Arts 'Nashville' introduces viewers to trials and tribulations of country music

Published on October 21st, 2012 | by Key Reads


Nashville Airs First Two Episodes, Looks Promising

'Nashville' juxtaposes traditional with new by way of introduces a pop-friendly newcomer into a seasoned singer's country music domain


By Pavithra Mohan


ABC’s latest dramatic undertaking, “Nashville” made waves even prior to its premiere on Oct 10. The network made the shrewd decision to post the pilot online in advance, likely to entice audiences and build hype—and it seems to have worked judging by critics’ reviews thus far.


“Nashville” paints a picture that’s far from uncommon, spinning a musical tale that pits new it girl Juliette Barnes (Hayden Panettiere) against Rayna James (Connie Britton), the reigning—but now fading—queen of country music. It’s a power struggle set against the backdrop of a love triangle between the two divas and Rayna’s lead guitarist and former flame Deacon. We’ve heard this saga before, in different incarnations, but here there’s also a budding romance between young singer-songwriters, a thorny backstory for Juliette involving her coke-addled mother, and a political slant at the hands of Rayna’s all-mighty politician father, who twists her husband’s arm into running for mayor.

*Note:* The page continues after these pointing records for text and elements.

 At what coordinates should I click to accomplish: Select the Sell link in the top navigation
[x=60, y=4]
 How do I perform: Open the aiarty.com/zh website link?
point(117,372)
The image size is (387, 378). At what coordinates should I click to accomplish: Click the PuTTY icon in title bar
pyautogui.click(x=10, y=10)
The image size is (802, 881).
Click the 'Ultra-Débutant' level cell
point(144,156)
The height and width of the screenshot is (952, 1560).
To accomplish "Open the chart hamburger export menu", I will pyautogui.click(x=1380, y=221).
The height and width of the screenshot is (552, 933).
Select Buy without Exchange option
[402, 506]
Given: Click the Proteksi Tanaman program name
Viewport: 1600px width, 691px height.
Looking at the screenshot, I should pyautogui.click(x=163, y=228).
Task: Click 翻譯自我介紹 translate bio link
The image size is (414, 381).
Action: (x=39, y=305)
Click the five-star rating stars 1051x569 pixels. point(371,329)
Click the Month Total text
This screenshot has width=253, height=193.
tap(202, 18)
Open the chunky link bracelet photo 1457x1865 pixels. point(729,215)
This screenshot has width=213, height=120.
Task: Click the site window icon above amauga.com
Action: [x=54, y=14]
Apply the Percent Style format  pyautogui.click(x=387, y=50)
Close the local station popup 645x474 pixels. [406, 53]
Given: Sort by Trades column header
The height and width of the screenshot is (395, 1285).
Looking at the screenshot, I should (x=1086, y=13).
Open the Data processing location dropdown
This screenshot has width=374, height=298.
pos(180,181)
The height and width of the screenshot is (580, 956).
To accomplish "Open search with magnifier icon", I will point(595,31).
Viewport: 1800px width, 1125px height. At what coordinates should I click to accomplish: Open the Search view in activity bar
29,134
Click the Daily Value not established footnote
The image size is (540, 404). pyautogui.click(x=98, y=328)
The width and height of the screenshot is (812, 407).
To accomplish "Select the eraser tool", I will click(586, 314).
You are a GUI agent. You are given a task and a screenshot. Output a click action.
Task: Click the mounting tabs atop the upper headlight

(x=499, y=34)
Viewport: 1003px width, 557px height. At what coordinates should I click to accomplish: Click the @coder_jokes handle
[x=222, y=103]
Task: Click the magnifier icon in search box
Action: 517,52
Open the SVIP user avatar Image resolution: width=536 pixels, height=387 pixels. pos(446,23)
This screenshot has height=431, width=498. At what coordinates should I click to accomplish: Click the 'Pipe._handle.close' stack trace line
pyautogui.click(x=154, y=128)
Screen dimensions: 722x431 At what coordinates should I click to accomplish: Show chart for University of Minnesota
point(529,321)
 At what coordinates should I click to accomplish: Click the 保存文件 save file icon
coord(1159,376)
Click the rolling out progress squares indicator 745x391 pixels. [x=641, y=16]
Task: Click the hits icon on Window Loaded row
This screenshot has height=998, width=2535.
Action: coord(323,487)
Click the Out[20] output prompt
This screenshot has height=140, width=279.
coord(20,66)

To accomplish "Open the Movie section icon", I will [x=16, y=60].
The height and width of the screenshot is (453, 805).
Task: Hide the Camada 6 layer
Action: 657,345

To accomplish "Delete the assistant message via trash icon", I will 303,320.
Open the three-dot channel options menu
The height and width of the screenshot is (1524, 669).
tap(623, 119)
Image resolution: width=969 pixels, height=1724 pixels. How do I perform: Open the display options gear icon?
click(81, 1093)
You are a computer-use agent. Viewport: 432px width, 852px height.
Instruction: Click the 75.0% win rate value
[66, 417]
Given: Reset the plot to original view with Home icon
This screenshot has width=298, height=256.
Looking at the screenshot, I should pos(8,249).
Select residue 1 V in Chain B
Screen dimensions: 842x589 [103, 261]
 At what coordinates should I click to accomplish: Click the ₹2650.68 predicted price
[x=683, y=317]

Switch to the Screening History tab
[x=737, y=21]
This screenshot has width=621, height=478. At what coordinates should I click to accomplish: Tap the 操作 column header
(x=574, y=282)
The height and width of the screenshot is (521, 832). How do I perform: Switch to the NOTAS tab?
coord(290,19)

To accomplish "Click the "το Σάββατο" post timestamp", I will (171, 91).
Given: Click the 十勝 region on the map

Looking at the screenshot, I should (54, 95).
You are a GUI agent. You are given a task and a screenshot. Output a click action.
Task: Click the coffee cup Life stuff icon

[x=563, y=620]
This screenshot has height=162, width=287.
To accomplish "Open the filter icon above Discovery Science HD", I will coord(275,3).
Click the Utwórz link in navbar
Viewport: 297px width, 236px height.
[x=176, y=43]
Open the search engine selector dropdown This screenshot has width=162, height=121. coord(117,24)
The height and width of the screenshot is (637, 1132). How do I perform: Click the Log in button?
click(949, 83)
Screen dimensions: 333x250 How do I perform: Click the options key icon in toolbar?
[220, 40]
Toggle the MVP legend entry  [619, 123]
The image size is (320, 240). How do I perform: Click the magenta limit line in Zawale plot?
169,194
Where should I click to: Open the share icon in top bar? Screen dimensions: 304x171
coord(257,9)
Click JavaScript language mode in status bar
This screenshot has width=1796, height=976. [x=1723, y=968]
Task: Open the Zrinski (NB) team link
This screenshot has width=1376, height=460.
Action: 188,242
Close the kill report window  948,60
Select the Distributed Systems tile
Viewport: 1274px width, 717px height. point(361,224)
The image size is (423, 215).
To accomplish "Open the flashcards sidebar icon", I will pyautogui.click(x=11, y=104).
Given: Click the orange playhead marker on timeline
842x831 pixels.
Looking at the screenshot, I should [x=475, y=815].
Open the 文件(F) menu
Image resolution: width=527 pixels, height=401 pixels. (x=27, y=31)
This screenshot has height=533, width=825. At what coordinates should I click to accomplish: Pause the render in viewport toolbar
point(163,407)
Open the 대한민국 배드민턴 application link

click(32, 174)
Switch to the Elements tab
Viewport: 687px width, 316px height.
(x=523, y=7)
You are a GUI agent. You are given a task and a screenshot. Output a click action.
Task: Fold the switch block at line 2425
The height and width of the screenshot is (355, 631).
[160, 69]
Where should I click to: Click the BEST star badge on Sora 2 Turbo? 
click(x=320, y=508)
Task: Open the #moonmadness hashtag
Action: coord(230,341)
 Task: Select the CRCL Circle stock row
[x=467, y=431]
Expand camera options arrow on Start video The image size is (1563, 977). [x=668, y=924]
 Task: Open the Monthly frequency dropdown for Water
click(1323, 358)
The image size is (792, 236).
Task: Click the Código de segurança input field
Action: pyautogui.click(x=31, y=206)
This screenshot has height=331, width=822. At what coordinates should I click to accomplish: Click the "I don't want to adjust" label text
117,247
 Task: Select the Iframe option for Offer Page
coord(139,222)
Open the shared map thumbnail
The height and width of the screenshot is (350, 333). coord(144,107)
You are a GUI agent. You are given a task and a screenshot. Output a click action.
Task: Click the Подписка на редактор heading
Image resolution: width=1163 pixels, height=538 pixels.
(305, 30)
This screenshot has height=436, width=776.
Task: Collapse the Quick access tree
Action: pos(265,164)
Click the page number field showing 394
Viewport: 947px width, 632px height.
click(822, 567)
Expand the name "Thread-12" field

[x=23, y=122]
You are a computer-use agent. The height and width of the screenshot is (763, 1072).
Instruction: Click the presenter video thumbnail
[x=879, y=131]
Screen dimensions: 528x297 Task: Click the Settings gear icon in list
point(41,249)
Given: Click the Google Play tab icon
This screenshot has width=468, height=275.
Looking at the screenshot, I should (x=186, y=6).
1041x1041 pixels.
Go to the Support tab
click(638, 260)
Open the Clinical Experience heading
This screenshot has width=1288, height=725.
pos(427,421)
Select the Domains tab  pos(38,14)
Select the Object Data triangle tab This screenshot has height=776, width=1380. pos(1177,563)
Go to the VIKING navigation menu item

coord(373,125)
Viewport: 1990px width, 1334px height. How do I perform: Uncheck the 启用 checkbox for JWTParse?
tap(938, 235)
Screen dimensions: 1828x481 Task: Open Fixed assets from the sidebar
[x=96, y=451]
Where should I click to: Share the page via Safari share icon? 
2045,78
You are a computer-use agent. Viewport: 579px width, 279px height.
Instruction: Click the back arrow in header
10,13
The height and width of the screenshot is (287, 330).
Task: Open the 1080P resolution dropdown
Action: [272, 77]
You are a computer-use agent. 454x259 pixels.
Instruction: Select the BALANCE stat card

In just two episodes, “Nashville” seized my attention despite my feelings about country music (disdainful, to say the least) and it’s likely because of the au courant way in which it juxtaposes the pure and traditional with the new-fangled and auto-tuned. And yet, there’s a caveat in that Juliette actually yearns to be a Rayna, not the one-note pop sensation that the powers-that-be have molded her into. Multiple other plotlines are also set into motion by the end of the pilot itself—which is more than can be said for the current meager TV offerings.


“Nashville” introduces a premise that feels fresh in this climate, but some shows have acutely eaten away at me, incurring ulcer after ulcer: CBS’s “Partners”, a terribly unfunny, poor man’s reimagining of “Will and Grace” and “How I Met Your Mother”, the meandering tale that seems to have dead-ended at a yellow umbrella; there’s also the CW’s “Emily Owens, M.D.”, a witless, juvenile version of “Grey’s Anatomy”. Perhaps the deepest cut is the last season of “Gossip Girl”—a show I valued more than Serena prizes her bosom; it fell so far, so fast, spectacularly badly. The only saving grace is “Homeland”, where Carrie’s riveting psychosis keeps me oh-so-sane.